Между тем внимательное прочтение записи воспоминаний Раевского вызывает недоуменные вопросы уже с первых строк. Можно, конечно, оставить на совести Желиховской утверждение, что офицеры из лермонтовской компании дарили своим дамам дешевые платьица, или то, что Лермонтов «не раз» прибегал к услугам доктора Реброва для получения фиктивных справок о болезни. Можно списать на ослабевшую память бывшего поручика перепутанное им название ванн близ Грота Дианы (Сабанеевские вместо Николаевских) или превращение случайно увиденной им ямы «бесстыжих ванн» (какие, кстати, можно видеть в Пятигорске и сегодня) в бассейн, выложенный камнем. Но никакими ошибками памяти или некомпетентностью обработчицы не объяснить «переселение» Лермонтова со Столыпиным из флигеля Чилаева в соседний верзилинский дом, где жили и Глебов, и Мартынов, и якобы сам рассказчик. Причем, оказывается, они там «жили по годам со своими слугами, а о плате никогда никакой речи не было».
Как могли родиться такие нелепости? Загадка. И далеко не единственная. Чего стоит, например, утверждение о том, что вечер у Верзилиных 13 июля был специально затеян Лермонтовым в пику князю Голицыну, назначившему на этот день свой бал. Или сообщение о том, что после ссоры с Мартыновым Лермонтов провел в Железноводске «недели полторы». И уж совсем, как говорится, «ни в какие ворота не лезет» рассказ о том, как Лермонтова в день похорон отпевали последовательно католический и протестантский священники и лишь потом явился православный. Как все эти несуразности могли появиться в воспоминаниях непосредственного участника событий?
Защищая воспоминания Раевского от нападок скептиков, один из современных исследователей высказывает мнение, что об их достоверности свидетельствуют мелкие, но точные детали, хорошо запомнившиеся рассказчику.

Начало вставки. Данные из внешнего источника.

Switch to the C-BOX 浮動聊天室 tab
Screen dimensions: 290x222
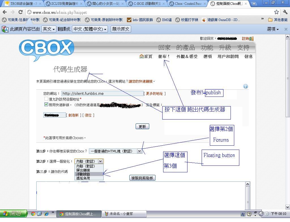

Ой ли! Вот одна из таких деталей – оспаривающее свидетельства нескольких современников утверждение, что в дни дуэли в Пятигорске не было князя Трубецкого, который якобы являлся однополчанином Раевского. Но какие же они однополчане, если кавалерист Трубецкой был приписан к Гребенскому казачьему полку, а Раевский, пехотный офицер, числился в Кабардинском егерском? Кстати сказать, действительного своего однополчанина, юнкера Бенкендорфа, с которым он якобы не раз встречался у Верзилиных, Раевский не признает, именуя – «юнкер один, офицерства дожидавшийся».
Сопоставление фактов, изложенных Раевским, со свидетельствами других источников позволяет выявить более тридцати, мягко говоря, «несоответствий». И очень странно, что биографы Лермонтова, даже те, кто замечал эти ошибки и несуразности, не пытались объяснить их появление. А ведь именно анализ этих «проколов» может помочь разгадать некоторые, если не все, «загадки Раевского».